- Pitcher
- Born: September 15, 1929 Edwardsville, Illinois, U.S.
- Died: July 29, 2008 (aged 78) Fort Lauderdale, Florida, U.S.
- Batted: RightThrew: Right

MLB debut
- April 21, 1954, for the Philadelphia Athletics

Last MLB appearance
- April 23, 1955, for the Kansas City Athletics

MLB statistics
- Win–loss record: 0–2
- Earned run average: 6.82
- Strikeouts: 8
- Stats at Baseball Reference

Teams
- Philadelphia/Kansas City Athletics (1954–1955);

= Lee Wheat =

American baseball player (1929–2008)

Leroy William Wheat (September 15, 1929 – July 29, 2008) was an American professional baseball pitcher who worked in 11 career Major League Baseball games for the 1954 Philadelphia Athletics and 1955's maiden edition of the Kansas City Athletics. A right-hander, Wheat stood 6 ft 4 in tall and was listed as 200 lb.

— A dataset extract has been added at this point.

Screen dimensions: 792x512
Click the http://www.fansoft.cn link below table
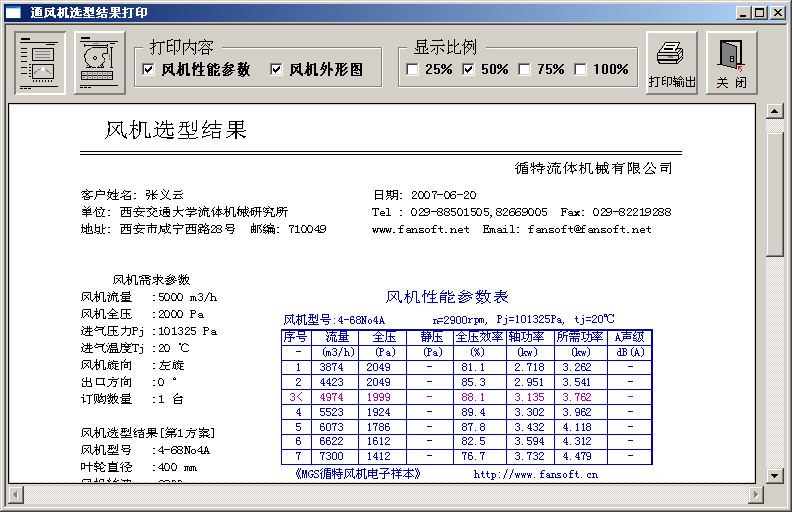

Wheat was born in Edwardsville, Illinois, and attended Truman State University and the University of Missouri. He was originally signed by the Cleveland Indians prior to the 1948 season, but after four years in the Indians' farm system and one year performing Korean War-era military service, he was traded to the Philadelphia Athletics on February 19, 1954, with Bill Upton for Dave Philley.

Wheat began his major league career on April 21, 1954, at the age of 24 against the Washington Senators. Relieving Marion Fricano, Wheat pitched three innings, allowing six runs on five hits and five walks. Spending much of 1954 with the Triple-A Ottawa A's, he went 0–2 in eight MLB games with a 5.72 earned run average. His final appearance, on September 25 of that year, was the penultimate game of the Athletics' 54-year history in Philadelphia. The following season, the franchise moved to Kansas City, Missouri.

He appeared in three games for the relocated 1955 Athletics, going 0–0 with a 22.50 ERA. On April 23, he appeared in his final major league game. Wheat spent the rest of 1955 with Triple-A Columbus. The following April 16, he was traded to the Brooklyn Dodgers with Tom Saffell and cash for Tim Thompson. He spent 1956 and 1957 in Triple-A, did not play professionally in 1958, and wrapped up his pro tenure with the Double-A New Orleans.

All told, in his 11 MLB games, including one appearance as a starting pitcher, Wheat posted an 0–2 won–lost record and no saves. In 301/3 innings pitched he surrendered 46 hits and 12 walks, along with 23 earned runs for a career ERA of 6.82. He fanned eight.

Wheat spent nine seasons playing minor league baseball, going 51–49 in 224 games. In 1949, his first professional season, he went 17–9 with a 2.77 ERA for the Dayton Indians.